* [WORK TO BE COMPLETED]: State how many lines in the records below contain the string "will", and give nothing besides that number.
-- -- --
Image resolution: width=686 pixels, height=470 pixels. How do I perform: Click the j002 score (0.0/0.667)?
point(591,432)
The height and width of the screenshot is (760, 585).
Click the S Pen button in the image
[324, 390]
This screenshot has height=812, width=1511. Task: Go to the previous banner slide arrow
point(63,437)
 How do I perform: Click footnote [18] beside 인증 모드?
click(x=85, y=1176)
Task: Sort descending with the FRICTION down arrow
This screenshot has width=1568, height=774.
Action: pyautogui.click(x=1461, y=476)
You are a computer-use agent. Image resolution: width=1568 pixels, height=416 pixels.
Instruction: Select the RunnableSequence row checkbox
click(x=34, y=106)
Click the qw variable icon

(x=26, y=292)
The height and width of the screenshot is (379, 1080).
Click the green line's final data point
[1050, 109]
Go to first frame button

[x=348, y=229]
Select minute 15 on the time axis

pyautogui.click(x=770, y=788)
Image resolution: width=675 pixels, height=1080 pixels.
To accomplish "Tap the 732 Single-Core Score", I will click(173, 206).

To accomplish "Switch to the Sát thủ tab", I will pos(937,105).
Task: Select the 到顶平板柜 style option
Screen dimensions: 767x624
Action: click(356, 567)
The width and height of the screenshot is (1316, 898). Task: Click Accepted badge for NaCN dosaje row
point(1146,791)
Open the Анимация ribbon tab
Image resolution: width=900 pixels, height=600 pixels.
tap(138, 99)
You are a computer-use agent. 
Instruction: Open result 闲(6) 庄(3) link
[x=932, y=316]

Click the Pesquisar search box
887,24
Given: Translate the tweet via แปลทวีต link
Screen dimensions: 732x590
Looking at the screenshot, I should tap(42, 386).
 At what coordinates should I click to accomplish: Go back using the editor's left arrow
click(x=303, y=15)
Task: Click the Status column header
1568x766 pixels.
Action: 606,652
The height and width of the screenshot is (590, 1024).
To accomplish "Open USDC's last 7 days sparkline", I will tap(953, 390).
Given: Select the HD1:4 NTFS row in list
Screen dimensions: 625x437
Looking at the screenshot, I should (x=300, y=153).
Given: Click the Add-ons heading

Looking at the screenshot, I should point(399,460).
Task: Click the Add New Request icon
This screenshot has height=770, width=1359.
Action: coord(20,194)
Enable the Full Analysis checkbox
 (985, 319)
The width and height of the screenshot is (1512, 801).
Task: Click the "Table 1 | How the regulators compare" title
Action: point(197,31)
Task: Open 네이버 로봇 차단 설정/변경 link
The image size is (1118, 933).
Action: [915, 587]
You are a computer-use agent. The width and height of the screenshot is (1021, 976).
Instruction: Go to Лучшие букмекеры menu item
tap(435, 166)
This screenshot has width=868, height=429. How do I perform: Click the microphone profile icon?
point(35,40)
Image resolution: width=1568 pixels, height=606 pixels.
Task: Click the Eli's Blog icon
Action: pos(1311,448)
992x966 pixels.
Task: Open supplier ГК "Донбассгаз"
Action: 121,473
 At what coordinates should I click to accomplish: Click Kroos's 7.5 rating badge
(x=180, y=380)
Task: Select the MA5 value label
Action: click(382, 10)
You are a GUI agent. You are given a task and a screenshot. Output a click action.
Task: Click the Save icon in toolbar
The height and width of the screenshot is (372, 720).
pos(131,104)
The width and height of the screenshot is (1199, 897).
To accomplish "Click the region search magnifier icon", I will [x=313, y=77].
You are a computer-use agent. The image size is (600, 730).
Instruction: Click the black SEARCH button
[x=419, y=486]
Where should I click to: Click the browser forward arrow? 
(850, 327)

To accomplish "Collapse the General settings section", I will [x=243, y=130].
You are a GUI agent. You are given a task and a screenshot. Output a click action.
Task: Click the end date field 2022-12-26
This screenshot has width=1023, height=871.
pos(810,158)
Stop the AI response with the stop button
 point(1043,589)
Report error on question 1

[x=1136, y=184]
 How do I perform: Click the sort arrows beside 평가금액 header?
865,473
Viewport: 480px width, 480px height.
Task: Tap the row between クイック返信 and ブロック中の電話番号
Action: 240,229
-- -- --
* [WRITTEN ANSWER]: 5